When Porn Tries to Sing—and Fails Miserably (Except for Kristine DeBell)
Once upon a time in 1976, someone snorted a rail of disco glitter, skimmed a copy of Alice’s Adventures in Wonderland, and said, “You know what this needs? Musical numbers and penetration.” Thus was born Alice in Wonderland: An X-Rated Musical Fantasy, a film that attempts to thread the needle between Lewis Carroll’s whimsical surrealism and 1970s porn chic. It misses the mark so badly, you can hear the Queen of Hearts shouting, “Off with their heads!”—and not in a good way.

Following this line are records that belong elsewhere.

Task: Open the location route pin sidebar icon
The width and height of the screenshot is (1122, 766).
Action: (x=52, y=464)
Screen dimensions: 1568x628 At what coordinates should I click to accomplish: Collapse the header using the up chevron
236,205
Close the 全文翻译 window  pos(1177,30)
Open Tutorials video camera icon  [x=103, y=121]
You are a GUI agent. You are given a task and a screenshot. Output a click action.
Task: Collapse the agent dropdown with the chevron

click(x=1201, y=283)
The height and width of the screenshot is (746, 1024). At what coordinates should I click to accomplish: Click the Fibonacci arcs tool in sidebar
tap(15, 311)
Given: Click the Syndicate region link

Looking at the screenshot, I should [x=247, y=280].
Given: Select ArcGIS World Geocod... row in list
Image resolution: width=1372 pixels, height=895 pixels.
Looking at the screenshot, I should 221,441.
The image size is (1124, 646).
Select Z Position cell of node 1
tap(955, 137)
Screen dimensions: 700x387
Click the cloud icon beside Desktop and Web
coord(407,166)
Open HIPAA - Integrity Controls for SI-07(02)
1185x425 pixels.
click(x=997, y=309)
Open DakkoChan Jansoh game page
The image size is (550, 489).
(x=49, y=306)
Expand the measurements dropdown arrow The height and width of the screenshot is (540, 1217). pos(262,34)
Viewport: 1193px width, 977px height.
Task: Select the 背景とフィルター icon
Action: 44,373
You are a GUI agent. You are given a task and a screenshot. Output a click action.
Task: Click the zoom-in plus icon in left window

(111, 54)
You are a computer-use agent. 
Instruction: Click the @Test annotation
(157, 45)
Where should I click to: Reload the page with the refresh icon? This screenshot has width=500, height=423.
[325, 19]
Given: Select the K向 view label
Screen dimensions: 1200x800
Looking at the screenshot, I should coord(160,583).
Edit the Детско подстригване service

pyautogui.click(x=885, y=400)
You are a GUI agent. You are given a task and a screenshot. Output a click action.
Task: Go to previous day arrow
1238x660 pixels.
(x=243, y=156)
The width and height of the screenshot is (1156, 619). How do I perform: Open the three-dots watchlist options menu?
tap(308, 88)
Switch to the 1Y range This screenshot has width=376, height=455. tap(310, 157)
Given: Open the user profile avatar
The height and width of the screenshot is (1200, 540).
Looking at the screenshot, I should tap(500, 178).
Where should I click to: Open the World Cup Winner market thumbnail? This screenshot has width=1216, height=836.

Let’s get this out of the way: this is not a good film. It’s not a good porn. It’s not a good musical. It’s the cinematic equivalent of trying to do a line dance in quicksand while naked and confused. But—and here comes the first and possibly only saving grace—Kristine DeBell.
Kristine DeBell: Grace in a Sea of Grease
She’s bright-eyed, dimpled, and radiates a kind of innocent charm that seems almost criminally out of place here. DeBell plays Alice as a sweet, curious girl-next-door with a gym membership and the acting chops of someone who accidentally wandered onto the wrong set but decided to stay out of sheer professionalism. It’s almost tragic. She deserves a real film. Or at the very least, a decent porn.
DeBell manages to hold the screen while surrounded by a cast of characters who look like they’ve just emerged from the backroom of a failed circus. She plays it mostly straight—an island of actual performance in a fog of leering double entendres, flaccid choreography, and limp gags (pun both intended and not earned).
Musical Numbers from the Bowels of Hell
Let’s talk about the songs. Because oh dear God, the songs. If you’ve ever wondered what it would sound like if Sesame Street and a Times Square peep show had a baby and that baby took up interpretive jazz-hands, welcome to Wonderland. You’ve got the Mad Hatter crooning like a discount lounge act, and the White Rabbit sounding like he just gargled vodka and self-loathing. The lyrics are written in horny limerick hell, the melodies feel like rejected Schoolhouse Rock drafts, and the dancing would make a high school production of Oklahoma! look like La La Land.
The Plot (And I Use That Word Generously)
The story is loosely—very loosely—based on Carroll’s classic, only instead of a rabbit hole, Alice falls into a world full of naked weirdos singing about their private parts. She gets kissed, groped, teased, and eventually does the deed with a series of increasingly cartoonish characters. There’s a talking door, a Cheshire Cat with the libido of a game show host, and a Caterpillar who looks like he sells drugs to Muppets.
The whole thing plays like a sex-ed video directed by Salvador Dalí after being slapped awake from a nap. There’s an attempt at whimsy, but it keeps tripping over its own platform boots and collapsing into groin-level slapstick. When it tries to be erotic, it’s just awkward. When it tries to be funny, it’s mortifying. And when it tries to be romantic, you can almost hear Lewis Carroll spinning in his grave fast enough to power the Eastern Seaboard.
Production Values: Dollar Store LSD
The sets look like someone bought every roll of aluminum foil and glitter glue from a failing craft store. The costumes—where they exist—range from dollar-bin Halloween to full-blown lunatic asylum theater. The camera work is passable in the way a motel bedspread is technically “cleaned.” And let’s not even get into the sound design, which is a fever dream of moans, gasps, and background music that sounds like an organist drunk on Robitussin.
Final Verdict: Don’t Follow This White Rabbit
There’s a strange little place in cult cinema history for Alice in Wonderland: An X-Rated Musical Fantasy. Some may argue it’s part of a unique era when porn tried to be art. But let’s be honest—this isn’t Boogie Nights. This isn’t even Debbie Does Dallas. This is a novelty record left in the sun too long.
Kristine DeBell’s performance is the only thing keeping this film from being completely unwatchable. She brings sincerity, charisma, and an almost tragic level of effort to a project that treats “character development” like a venereal disease. Her scenes almost convince you you’re watching a real movie—until the Hatter starts singing again or someone pulls out a flute for foreplay.
One star—for DeBell alone.
Watch it only if you’re curious, nostalgic, or halfway through a bottle of something strong. Otherwise, leave Wonderland alone. Some rabbit holes aren’t meant to be explored.